Others have a different view.
"He's governing very far to the right, and that's alienating everyone who's not very far to the right," says state Sen. Paula Dockery, a Republican who argues that the poll numbers reflect as much. She argues that he's not kept his biggest promise: "The one and only reason that they voted for him and the one and only reason that he said he was running was to create jobs and I don't think people see those jobs yet."
Scott, a leading opponent of Obama's health care plan and a chief executive Columbia/HCA in the 1990s, narrowly beat Democrat Alex Sink last fall by presenting himself as a "conservative outsider," highlighting his credentials as a successful businessman, and tapping into voter anger at the Obama-led federal government. The victory kept an important state in Republican hands.
His campaign mantras were "Let's get to work!" and "jobs, jobs, jobs."
Yet, since Scott's been in office, he's been criticized more for the jobs that have been lost than for jobs that have been created on his watch.
About 1,700 layoff notices have gone out to state workers with more than 2,500 still expected. Education cuts mean teachers and other school employees will lose jobs across the state. That, along with his decision to reject $2.4 billion in federal money for a high-speed rail project that supporters say would have created 24,000 jobs, has allowed Democrats to label him as a job-killing governor.
Florida has had job growth each month Scott's been in office. But many plans to expand or move businesses to the state were already in motion before he became governor.
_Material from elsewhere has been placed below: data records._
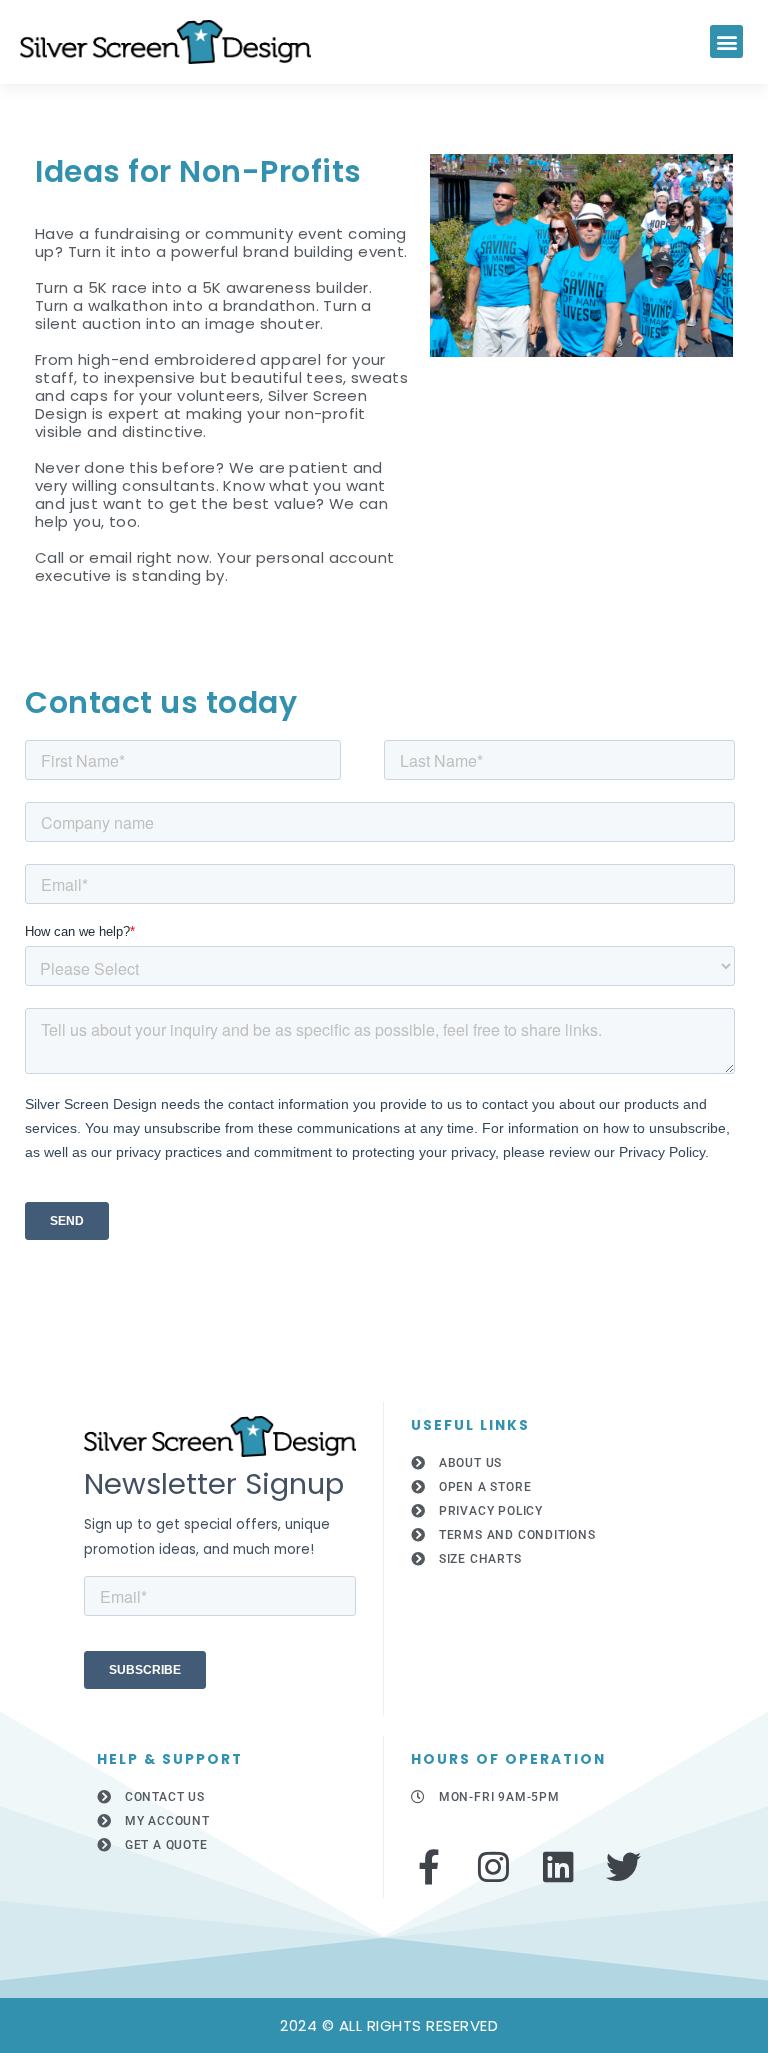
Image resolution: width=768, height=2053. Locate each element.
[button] (726, 41)
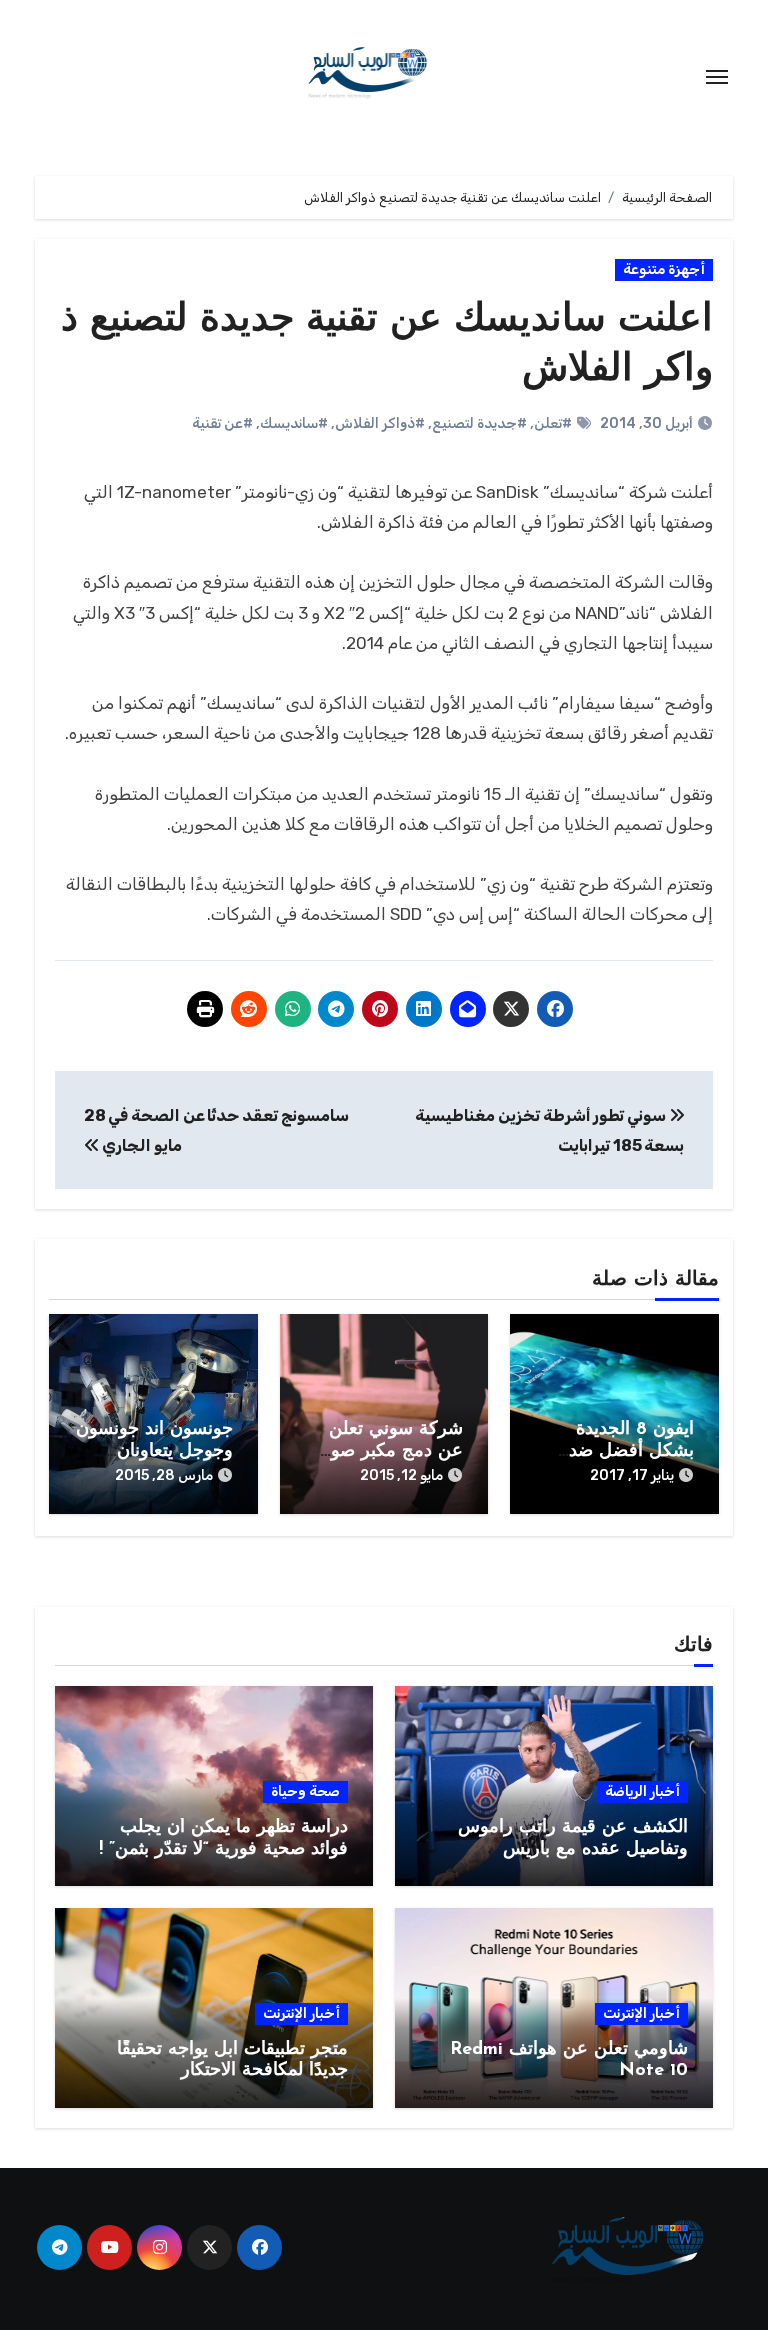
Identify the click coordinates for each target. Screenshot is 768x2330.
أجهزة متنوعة (664, 269)
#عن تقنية (222, 423)
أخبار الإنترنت (641, 2013)
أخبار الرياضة (642, 1791)
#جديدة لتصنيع (479, 423)
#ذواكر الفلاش (380, 423)
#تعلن (553, 423)
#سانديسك (294, 423)
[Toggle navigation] (717, 77)
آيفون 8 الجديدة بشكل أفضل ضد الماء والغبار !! (631, 1451)
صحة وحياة (305, 1791)
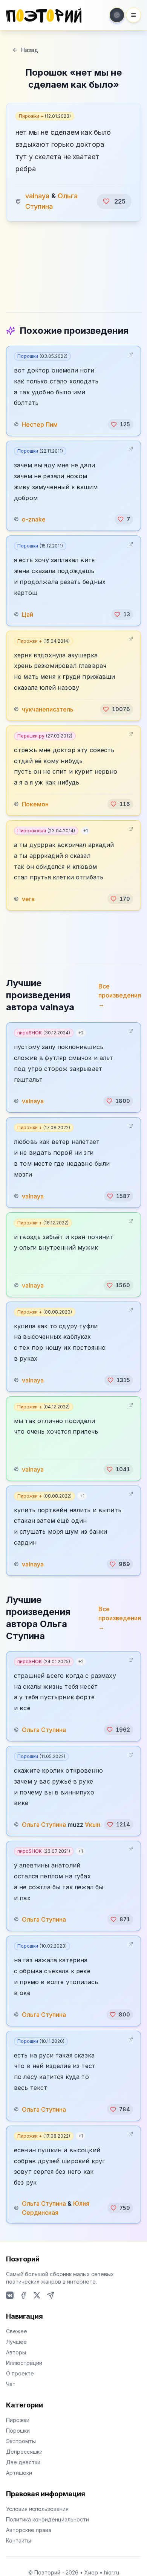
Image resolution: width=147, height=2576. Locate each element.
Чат (10, 2384)
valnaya (37, 196)
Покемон (35, 804)
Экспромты (21, 2441)
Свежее (16, 2331)
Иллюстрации (24, 2363)
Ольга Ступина (44, 1730)
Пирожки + (45, 116)
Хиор (91, 2572)
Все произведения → (119, 995)
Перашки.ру (44, 736)
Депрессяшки (24, 2451)
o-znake (34, 519)
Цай (27, 614)
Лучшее (16, 2342)
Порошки (42, 356)
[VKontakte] (10, 2295)
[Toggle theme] (116, 15)
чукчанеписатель (48, 709)
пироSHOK (43, 1033)
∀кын (92, 1824)
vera (28, 899)
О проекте (20, 2373)
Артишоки (19, 2473)
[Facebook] (23, 2295)
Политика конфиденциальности (47, 2519)
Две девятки (23, 2462)
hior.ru (111, 2572)
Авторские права (28, 2530)
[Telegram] (50, 2295)
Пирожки (17, 2420)
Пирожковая (46, 830)
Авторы (16, 2352)
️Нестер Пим (40, 424)
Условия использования (37, 2509)
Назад (29, 50)
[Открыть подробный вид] (131, 354)
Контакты (18, 2540)
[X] (37, 2295)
That hasn't stopped Scott from trying to promote his jobs record; he's told voters about his efforts on jobs ' he's gone on two trade missions and says he cold-calls companies to encourage them to move to Florida ' through automated phone calls paid for by the state Republican Party.
Scott's social agenda also may be partly to blame for his unpopularity.
He didn't campaign on hot-button issues like abortion and guns but the Republican-dominated Legislature has passed measures relating to both. Women in Florida will now be required to have an ultrasound before they can have an abortion, a bill considered in only a handful of other states and adopted in few of those. And in a measure unique to Florida, doctors can't ask patients about gun ownership in efforts to make them aware of safety issues.
And then there's Scott's style.
He largely ignored traditional media during his campaign, refusing to meet with any newspaper editorial board and often not taking questions from reporters after events. Instead, he spent more than $70 million of his own money to take his message directly to voters through television and radio ads and mail pieces. He has engaged with the media since taking office but he hasn't done so to the extent his predecessors did and has relied on social media to get his message out.
"You have a governor who's doing exactly what he said he was going to do," said Ron Sachs, who served as late Democratic Gov. Lawton Chiles' communications director. But, Sachs said, he's decided to communicate with "tools that may be new, cool, social and edgy but they are not the primary way that you can best connect with the people of Florida on a broader basis."